Blake Oliver Carter.
Manhattan, New York.
"... credevo sinceramente che mi avresti dato buca"
"Quando prendo un impegno, un appuntamento, lo rispetto"
"Credevo che per via di Maya... Mi..."
"... Mia, lei si chiama Mia" sospiro, stringendo la bottiglia di birra nella mano. "E per favore, non... nominarla, non... toccare questo argomento delicato"

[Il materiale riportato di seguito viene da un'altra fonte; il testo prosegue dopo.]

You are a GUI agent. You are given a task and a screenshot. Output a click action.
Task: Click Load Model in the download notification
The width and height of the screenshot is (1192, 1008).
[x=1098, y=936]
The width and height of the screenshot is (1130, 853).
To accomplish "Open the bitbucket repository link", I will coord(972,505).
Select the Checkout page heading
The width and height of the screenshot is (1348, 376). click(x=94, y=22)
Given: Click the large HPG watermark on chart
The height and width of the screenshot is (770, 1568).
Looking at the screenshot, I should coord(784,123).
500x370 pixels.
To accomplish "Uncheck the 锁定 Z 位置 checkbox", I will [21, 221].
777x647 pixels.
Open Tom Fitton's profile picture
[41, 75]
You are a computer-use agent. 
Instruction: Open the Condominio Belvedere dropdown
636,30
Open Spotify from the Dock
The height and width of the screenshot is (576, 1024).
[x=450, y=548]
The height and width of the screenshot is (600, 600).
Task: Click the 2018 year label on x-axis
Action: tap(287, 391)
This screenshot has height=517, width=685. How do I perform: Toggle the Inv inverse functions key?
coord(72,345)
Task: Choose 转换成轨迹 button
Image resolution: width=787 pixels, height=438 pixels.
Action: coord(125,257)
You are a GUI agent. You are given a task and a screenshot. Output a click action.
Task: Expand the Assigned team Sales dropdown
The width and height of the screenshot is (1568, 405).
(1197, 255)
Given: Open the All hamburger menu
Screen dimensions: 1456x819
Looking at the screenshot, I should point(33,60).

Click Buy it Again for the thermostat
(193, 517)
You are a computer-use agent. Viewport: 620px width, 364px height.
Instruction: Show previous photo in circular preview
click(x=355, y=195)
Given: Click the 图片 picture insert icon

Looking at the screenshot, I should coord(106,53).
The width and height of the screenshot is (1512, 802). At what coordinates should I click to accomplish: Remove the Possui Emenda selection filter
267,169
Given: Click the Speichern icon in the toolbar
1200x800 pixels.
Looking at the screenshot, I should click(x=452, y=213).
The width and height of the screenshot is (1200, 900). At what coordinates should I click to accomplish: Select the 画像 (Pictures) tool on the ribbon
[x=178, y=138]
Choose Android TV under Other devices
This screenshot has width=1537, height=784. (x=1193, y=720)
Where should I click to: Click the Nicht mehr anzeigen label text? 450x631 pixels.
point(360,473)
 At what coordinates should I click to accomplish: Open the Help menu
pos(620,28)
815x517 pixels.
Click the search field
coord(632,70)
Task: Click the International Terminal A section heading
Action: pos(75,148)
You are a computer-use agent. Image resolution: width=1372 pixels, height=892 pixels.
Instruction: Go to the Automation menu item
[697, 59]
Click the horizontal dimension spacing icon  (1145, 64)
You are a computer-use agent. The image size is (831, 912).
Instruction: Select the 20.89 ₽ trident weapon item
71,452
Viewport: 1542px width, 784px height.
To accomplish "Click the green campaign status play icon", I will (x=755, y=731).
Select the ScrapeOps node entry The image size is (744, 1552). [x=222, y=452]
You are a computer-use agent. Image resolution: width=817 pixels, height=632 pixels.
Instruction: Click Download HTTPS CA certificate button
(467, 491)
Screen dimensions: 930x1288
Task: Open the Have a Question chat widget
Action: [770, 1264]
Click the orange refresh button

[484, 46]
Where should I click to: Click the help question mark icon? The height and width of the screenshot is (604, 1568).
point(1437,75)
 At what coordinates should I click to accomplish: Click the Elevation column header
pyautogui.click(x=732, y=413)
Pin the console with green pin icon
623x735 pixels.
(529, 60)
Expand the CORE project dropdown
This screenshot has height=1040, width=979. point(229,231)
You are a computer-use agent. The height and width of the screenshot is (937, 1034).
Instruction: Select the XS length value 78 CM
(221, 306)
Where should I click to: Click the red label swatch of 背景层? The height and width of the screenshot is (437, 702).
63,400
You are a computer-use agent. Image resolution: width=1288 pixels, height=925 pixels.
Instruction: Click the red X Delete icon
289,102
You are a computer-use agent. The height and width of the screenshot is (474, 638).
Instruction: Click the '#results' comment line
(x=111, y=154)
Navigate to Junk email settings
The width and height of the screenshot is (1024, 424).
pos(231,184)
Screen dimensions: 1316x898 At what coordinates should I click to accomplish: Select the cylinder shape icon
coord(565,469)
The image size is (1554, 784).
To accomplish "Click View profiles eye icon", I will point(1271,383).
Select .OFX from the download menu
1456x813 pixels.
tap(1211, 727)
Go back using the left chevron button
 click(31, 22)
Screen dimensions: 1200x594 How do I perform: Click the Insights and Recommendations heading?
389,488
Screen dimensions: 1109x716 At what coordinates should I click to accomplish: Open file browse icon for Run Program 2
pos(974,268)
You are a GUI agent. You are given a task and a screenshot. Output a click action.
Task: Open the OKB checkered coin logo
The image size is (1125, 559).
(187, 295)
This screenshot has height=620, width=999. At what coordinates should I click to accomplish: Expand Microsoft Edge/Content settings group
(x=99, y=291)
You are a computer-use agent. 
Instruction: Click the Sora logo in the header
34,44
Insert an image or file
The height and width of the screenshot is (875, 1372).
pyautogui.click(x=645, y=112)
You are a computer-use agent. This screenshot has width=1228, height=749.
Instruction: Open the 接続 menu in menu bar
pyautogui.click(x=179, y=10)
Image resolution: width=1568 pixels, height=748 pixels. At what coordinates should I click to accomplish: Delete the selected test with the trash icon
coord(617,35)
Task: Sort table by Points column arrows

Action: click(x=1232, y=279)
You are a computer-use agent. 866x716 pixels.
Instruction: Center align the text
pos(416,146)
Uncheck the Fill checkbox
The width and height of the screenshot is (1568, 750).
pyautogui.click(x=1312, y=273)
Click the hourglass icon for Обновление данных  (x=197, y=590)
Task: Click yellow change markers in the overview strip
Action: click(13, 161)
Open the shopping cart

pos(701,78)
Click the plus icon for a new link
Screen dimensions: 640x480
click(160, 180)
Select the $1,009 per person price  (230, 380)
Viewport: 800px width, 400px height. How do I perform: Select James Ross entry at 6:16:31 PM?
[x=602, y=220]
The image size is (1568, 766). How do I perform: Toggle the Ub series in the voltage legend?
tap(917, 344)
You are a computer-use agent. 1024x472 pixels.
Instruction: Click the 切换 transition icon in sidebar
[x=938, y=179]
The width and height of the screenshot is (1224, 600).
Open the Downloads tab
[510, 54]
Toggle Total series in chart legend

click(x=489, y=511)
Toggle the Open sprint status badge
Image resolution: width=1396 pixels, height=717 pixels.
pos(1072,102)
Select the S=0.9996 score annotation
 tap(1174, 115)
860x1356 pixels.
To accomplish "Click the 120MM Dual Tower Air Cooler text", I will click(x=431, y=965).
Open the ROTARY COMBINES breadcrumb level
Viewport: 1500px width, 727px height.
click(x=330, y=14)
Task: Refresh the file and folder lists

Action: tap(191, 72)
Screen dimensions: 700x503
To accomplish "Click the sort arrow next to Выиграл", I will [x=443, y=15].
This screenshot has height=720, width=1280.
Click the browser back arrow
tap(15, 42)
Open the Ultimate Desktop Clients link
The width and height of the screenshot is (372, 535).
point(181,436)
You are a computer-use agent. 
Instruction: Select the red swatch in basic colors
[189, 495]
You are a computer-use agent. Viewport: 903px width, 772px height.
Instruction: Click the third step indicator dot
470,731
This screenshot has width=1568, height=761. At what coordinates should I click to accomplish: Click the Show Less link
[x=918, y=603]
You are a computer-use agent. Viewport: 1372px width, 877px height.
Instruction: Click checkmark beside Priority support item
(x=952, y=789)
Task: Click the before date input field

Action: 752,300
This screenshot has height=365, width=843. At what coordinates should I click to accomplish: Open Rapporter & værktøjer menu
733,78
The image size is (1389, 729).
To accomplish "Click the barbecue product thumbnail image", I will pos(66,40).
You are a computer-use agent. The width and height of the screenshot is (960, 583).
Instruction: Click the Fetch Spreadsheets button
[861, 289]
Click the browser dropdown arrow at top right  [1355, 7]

"Guai in vista in paradiso per la coppia perfetta?" ride, guardandomi.
"Non mi sembra che siamo qui per parlare di me e Mia, piuttosto raccontami di questa tua casualità nell'essere nuovamente a New York"
Savannah, annuisce. "Sai quel corso che frequentavo? Quello per poter avviare un bar tutto mio? L'ho finalmente completato e sto per aprire un piccolo locale..."
"Complimenti"
"... e lo aprirò proprio qui, a New York..."
Il sorso di birra, mi scende di traverso.
"... ho avuto l'occasione del secolo e non ho potuto lasciarla scappare" soddisfatta, sorride.
"Non credo che sia una buona idea aprire un locale proprio qui, New York è pieno zeppo di bar, pub, locali in generale e sarebbe uno spreco aprirne un altro"
"Lo so, infatti ne prenderò uno già avviato, vedi quello?" indica, l'enorme palazzo dall'altra parte della strada. "E vedi anche quel bar lì sotto? Con i tavolini in acciaio perfettamenti sistemati sotto al gazebo?"
All'istante sbianco, il palazzo a vetri indicato è proprio il palazzo dove Mia lavora.
"Quel bar lì tra tre settimane sarà ufficialmente mio"
"Non... puoi Savannah" sospiro, sfregando entrambe le mani sul viso. "In quel palazzo, al ventiseiesimo piano, lavorano Mia e suo padre"
"Ottimo, potremmo diventare amiche"
"Amiche, certo" sussurro, bevendo un altro sorso di birra. "Hai ragionato abbastanza? Per me non è una cosa di... dannazione, Mia" la vedo, avvicinarsi al bancone con un diavolo per capello.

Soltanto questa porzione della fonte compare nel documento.